Set problem:
Copy out each item below with "screenshot" changed to "image" wherever it occurs and every other word left as it is. Omit the pictures from your copy.
################
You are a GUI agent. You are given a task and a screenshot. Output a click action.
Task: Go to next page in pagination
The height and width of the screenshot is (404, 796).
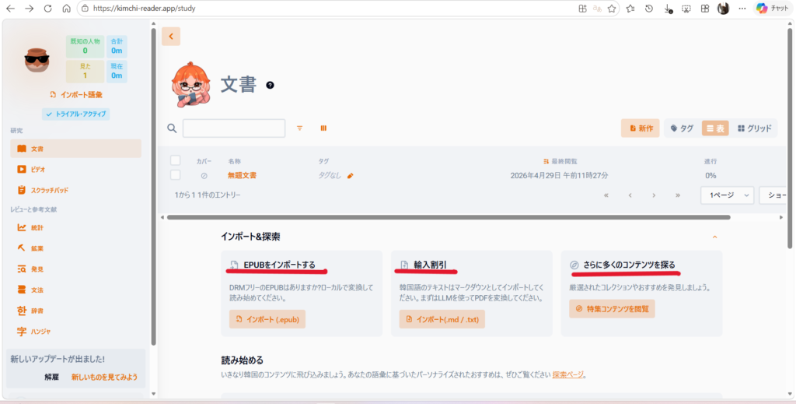654,195
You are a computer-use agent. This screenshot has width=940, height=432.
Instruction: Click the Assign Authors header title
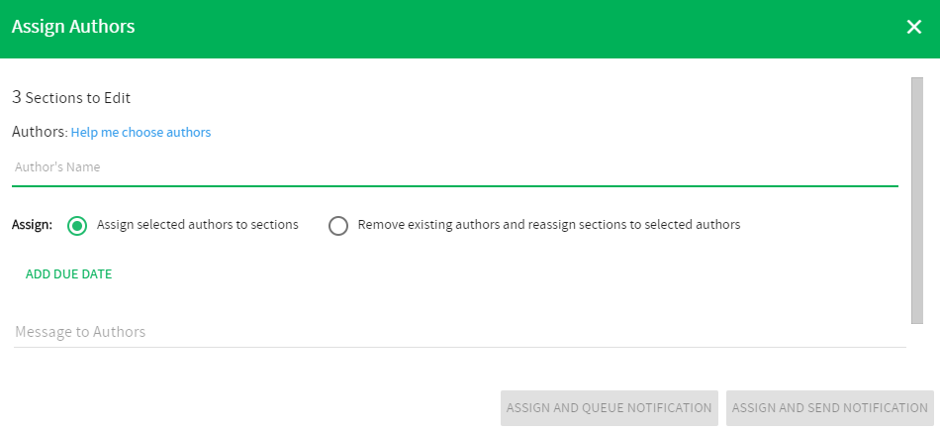click(x=73, y=27)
################
Output of the task:
You are a GUI agent. You are given a task and a image. Output a click action.
Task: Go to next page in pagination
The height and width of the image is (404, 796).
654,195
You are a computer-use agent. This image has width=940, height=432.
Instruction: Click the Assign Authors header title
click(x=73, y=27)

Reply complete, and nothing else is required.